MONROVIA, Montserrado – In response to accusations that hospital staff may have played a role in the distribution of a photo of the late Rep. Jay Nagbe Sloh on his deathbed, administrators at the John F. Kennedy Memorial Medical Center are blaming family members for the incident.
Lawmakers had summoned the hospital administration to account for photos distributed on social media of the late Sinoe representative, who died on June 30 at the hospital. Appearing before lawmakers on July 6, Gifty Bernard, the nurse on duty when Sloh was taken to the facility, said she noticed George Sloh, who claimed to be the son of the lawmaker, taking photos during a visit.
“I heard the sound of him taking photos. So I turned around to him and told him to delete the photo because it was not allowed in the hospital,” the nurse said.
“And I think he deleted it because if he had not deleted that identical photo, I was going to be in the photo because I was attending to the representative when he took the photo.”
Bernard suggested that the younger Sloh may have taken another photo when she or other nurses left the room.
“On several occasions, relatives were left alone with the lawmaker in the room while nurses went to get medication to treat him,” she noted.
“Perhaps it was on one of the occasions that they managed to photograph the lawmaker and share on social media.”
The House took the decision to cite the hospital’s administrators based on a request from Grand Bassa’s fourth district representative, Thomas Goshua. Goshua said the photograph of Sloh that was circulated on social media was “gross disrespect” to his colleague and was accompanies by denigrating comments.

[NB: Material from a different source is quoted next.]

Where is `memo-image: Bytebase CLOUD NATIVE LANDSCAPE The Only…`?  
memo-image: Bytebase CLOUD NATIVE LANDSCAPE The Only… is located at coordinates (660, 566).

JFK’s chief medical officer, Dr. Jerry Brown, apologized to lawmakers for the photos being leaked and promised to launch an internal investigation to determine what could have been done to prevent such incidents from happening again.
Another administrator, Dina Koffa, who happens to be the wife of Rep. J. Fonati Koffa of Grand Kru’s second district, emphasized the rules the hospital has for its staff and visitors.

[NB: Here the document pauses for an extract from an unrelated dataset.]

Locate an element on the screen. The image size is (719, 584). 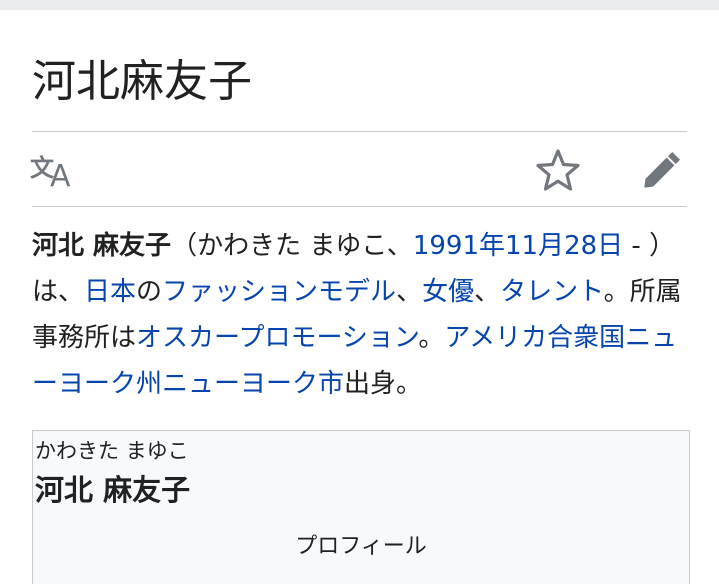
period-text: 。 is located at coordinates (432, 338).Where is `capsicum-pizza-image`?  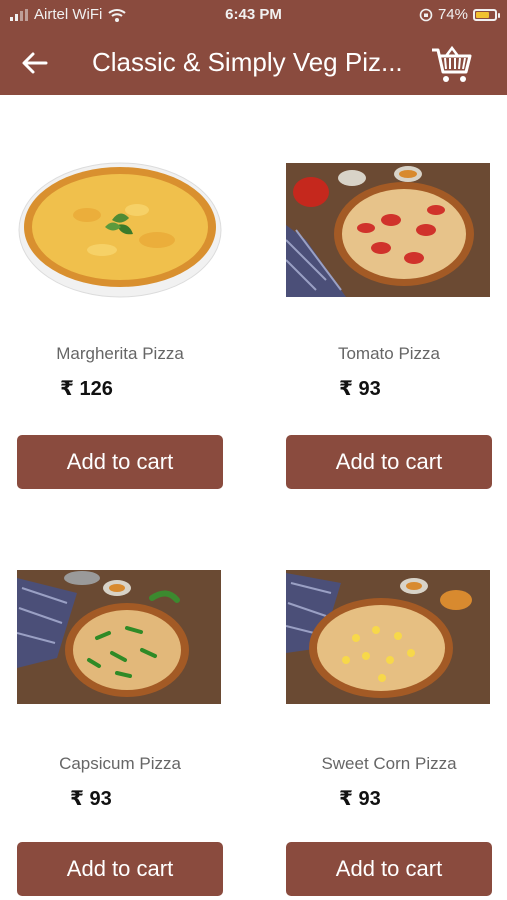
capsicum-pizza-image is located at coordinates (120, 623).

“We have strict confidentiality and privacy rules at our facility that prohibits photographing,” she said. “We also stop relatives from seeing patients when it is not the time for visitation.”
However, the deputy administrator said Rep. Sloh’s condition was so grave that she ordered nurses to allow any relative to enter the Intensive Care Unit – including members of the House of Representatives.
Meanwhile, Montserrado’s fourth district lawmaker, Rep. Rustonlyn Suacoco Dennis, blamed the management for its negligence in treating Sloh and said administrators could discourage lawmakers and other government officials from seeking treatment at the facility.